Keiko talked for half an hour to get everything out, her eyes wide and fixed on the floor. Then she raised her gaze to Fancy’s face, which was wooden and unreadable.

“Do you feel sick?” Keiko asked.

“Just a bit, yes,” Fancy said, through clenched teeth. “Can’t think why. Keiko, do you think I would have brought Viola back here if this wasn’t a good place?”
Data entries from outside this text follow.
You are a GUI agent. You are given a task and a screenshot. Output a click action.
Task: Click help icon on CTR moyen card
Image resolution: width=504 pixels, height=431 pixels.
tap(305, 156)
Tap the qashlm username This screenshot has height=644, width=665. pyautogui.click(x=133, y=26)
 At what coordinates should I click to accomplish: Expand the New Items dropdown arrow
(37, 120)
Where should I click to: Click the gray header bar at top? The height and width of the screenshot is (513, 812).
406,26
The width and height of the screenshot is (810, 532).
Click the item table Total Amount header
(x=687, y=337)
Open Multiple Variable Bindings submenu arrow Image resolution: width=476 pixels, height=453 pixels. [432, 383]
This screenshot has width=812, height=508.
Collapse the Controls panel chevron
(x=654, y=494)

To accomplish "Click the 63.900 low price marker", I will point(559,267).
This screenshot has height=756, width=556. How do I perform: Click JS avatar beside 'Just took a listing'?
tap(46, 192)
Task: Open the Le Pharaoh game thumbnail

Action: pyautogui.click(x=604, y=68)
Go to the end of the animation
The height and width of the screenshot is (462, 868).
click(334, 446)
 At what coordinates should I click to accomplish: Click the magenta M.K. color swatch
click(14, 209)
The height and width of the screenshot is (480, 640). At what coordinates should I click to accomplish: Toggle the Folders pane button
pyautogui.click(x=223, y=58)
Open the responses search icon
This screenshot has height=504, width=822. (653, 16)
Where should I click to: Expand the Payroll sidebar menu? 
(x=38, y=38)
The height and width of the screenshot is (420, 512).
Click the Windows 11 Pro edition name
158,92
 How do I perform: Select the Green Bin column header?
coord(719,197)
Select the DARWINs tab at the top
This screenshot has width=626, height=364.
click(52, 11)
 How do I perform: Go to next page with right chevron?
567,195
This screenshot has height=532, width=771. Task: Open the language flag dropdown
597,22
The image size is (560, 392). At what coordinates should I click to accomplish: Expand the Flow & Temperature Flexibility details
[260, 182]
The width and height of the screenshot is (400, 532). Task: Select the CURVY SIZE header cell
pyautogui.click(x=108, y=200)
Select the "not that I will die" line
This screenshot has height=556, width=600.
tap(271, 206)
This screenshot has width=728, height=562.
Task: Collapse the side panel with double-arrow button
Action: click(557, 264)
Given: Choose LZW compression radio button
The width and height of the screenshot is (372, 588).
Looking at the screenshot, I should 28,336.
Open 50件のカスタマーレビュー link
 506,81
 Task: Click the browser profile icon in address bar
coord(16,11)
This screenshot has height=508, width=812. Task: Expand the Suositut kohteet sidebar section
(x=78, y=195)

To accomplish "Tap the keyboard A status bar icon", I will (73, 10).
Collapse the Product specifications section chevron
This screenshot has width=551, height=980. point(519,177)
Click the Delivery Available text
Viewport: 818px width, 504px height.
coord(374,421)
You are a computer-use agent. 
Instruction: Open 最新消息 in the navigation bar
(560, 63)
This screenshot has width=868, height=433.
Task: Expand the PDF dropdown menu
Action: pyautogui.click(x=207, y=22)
Keiko knew her words were going to hurt, so she said them very quietly. “I see how much you need to think that, and I’m sorry to take it away from you, but you’re not-after everything you’ve been through, you can’t be-a good judge of this place, these people.”

Fancy’s jaw firmed again as she clenched her teeth back together. “Okay, I can’t deny that. I’m just a dumb bint that don’t know nothin’. I wondered when you’d realise you were too good for m-”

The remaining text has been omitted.